* **What to produce**
If a line in the records below contains "cell", copy that line.

* **Provided entries**
_ _ _
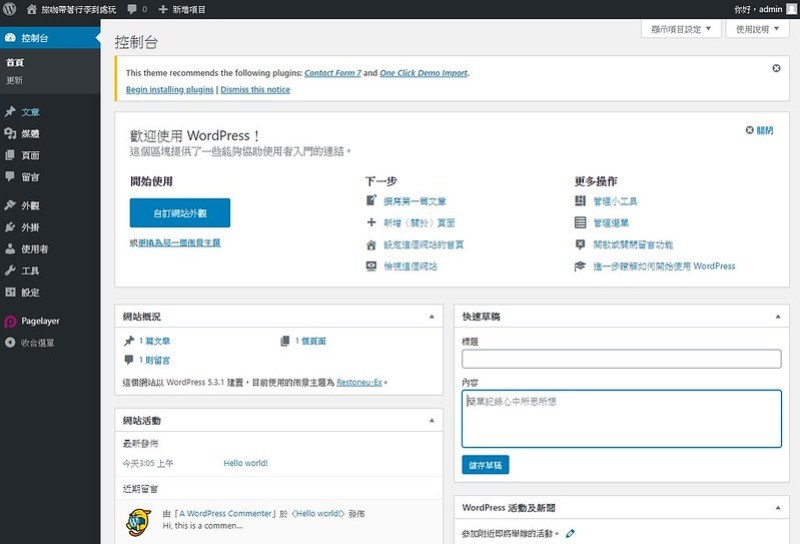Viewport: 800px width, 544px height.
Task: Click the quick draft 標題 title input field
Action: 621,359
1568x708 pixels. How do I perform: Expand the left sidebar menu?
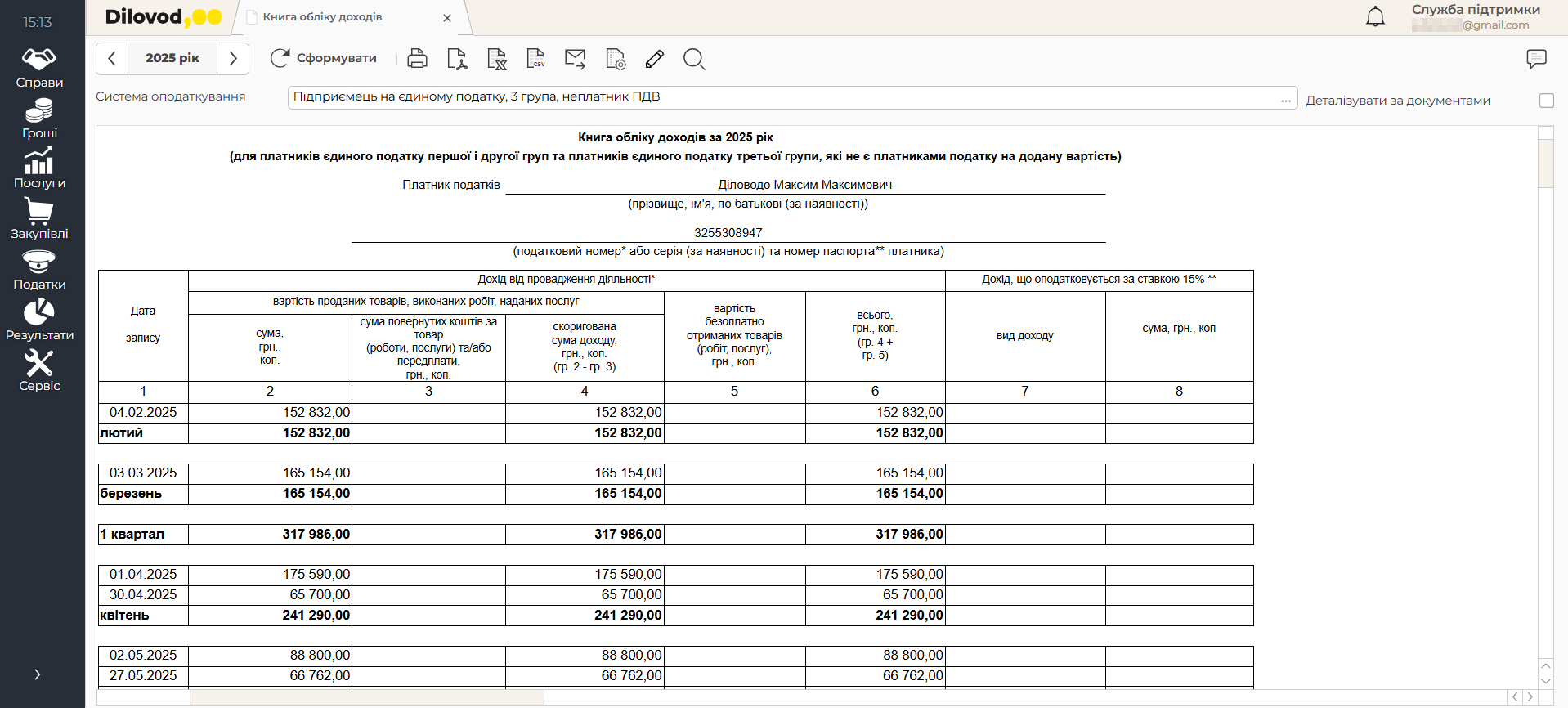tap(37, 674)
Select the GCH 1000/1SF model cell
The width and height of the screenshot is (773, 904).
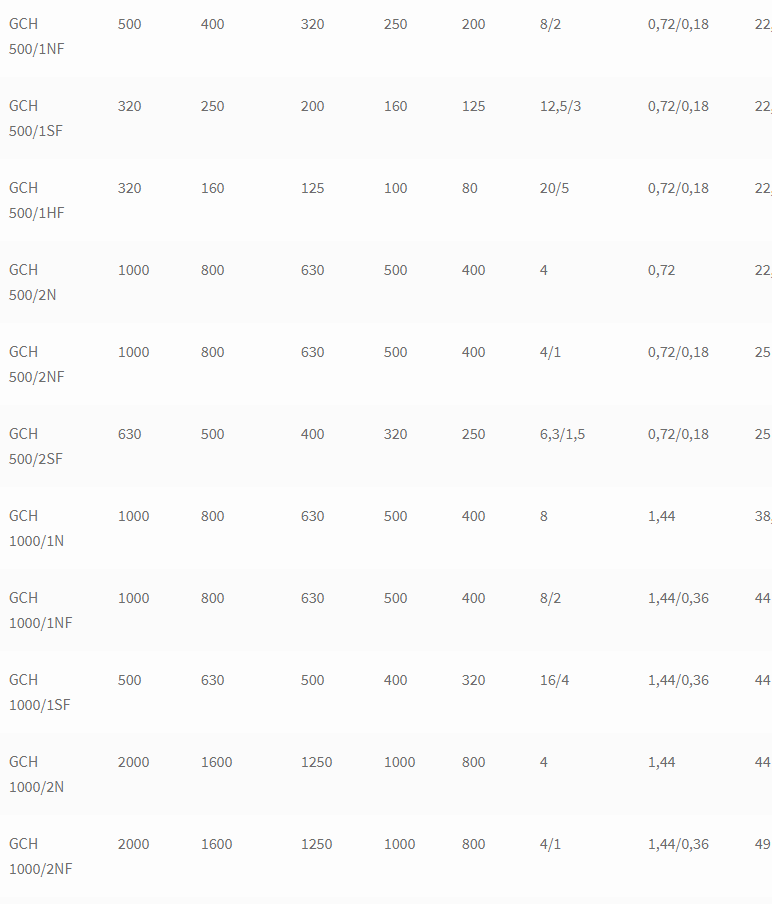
_ _ _
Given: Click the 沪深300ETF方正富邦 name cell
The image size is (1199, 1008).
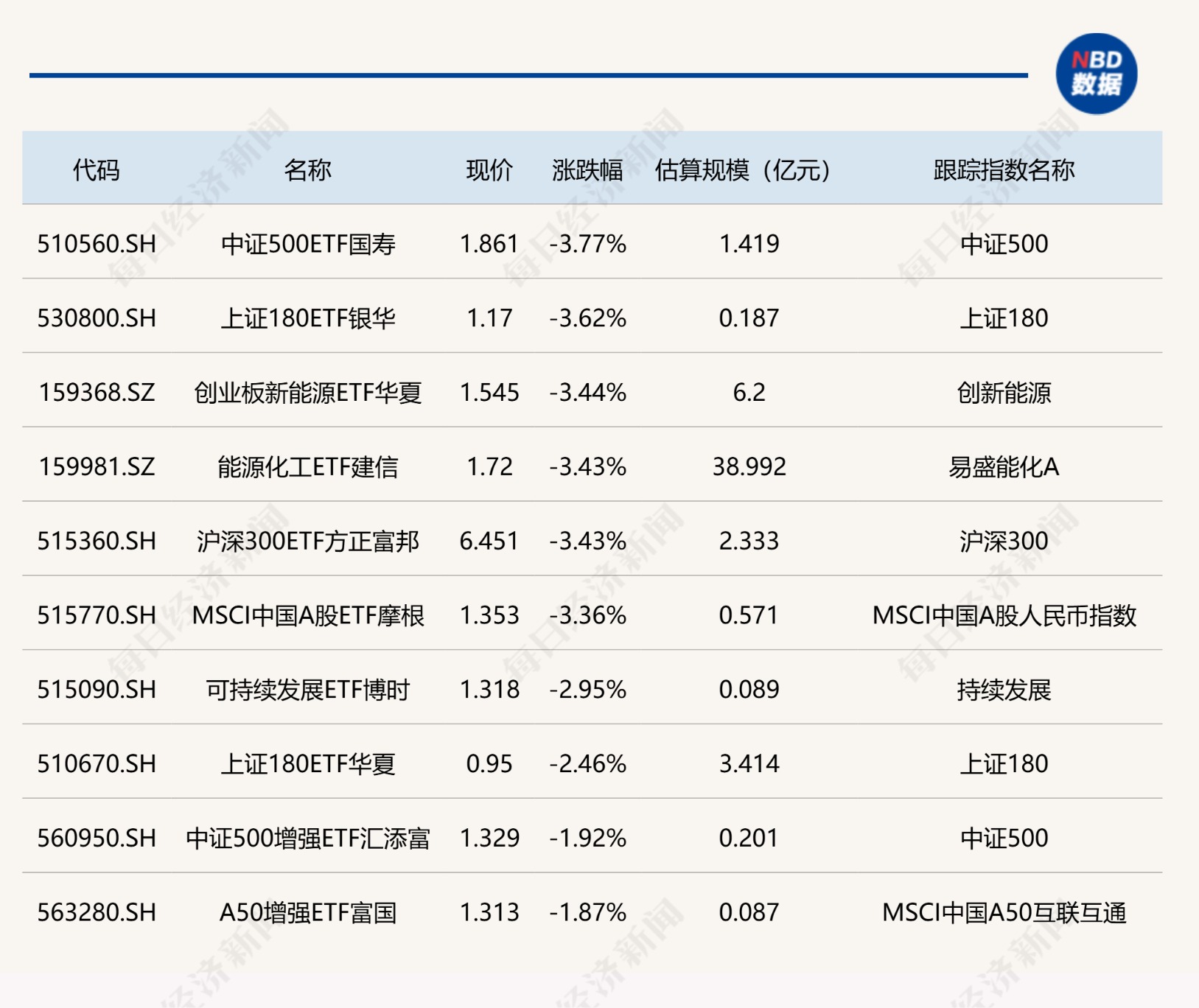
_ _ _
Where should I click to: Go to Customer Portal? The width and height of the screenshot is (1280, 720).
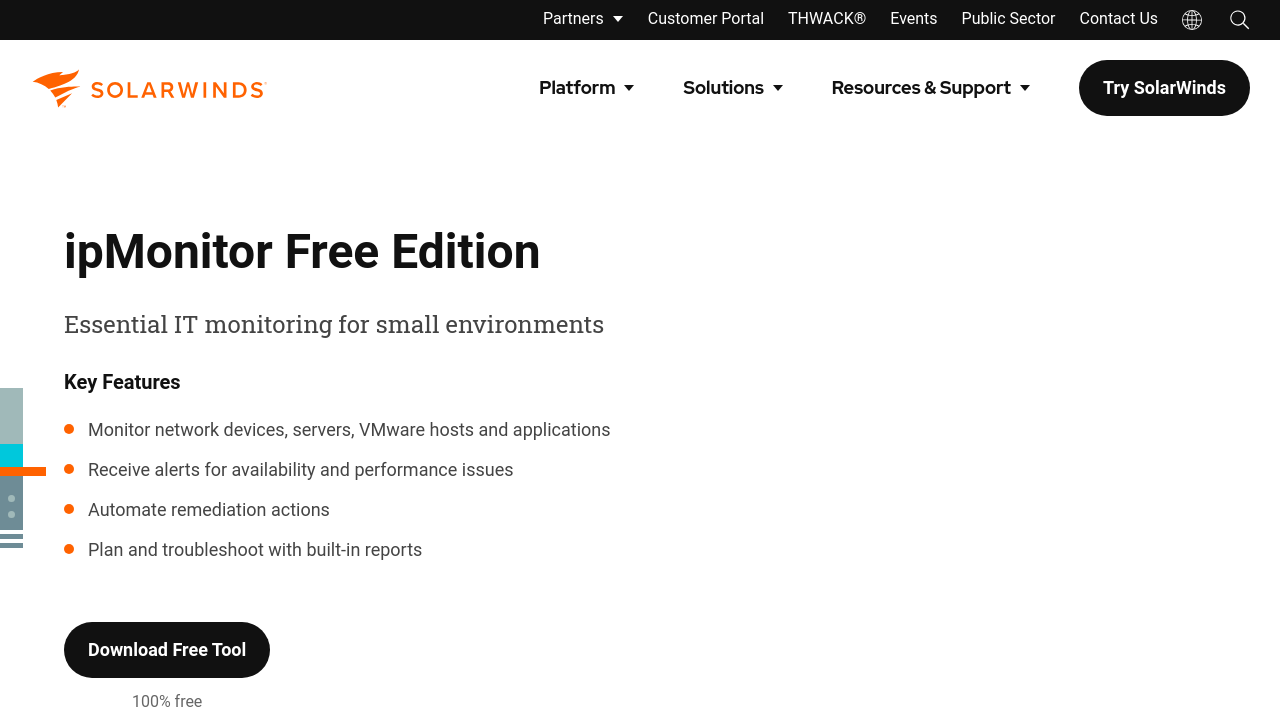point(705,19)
_ _ _
* **Expected answer**
Select the GCH 1000/1SF model cell
Given: Click the 沪深300ETF方正富邦 name cell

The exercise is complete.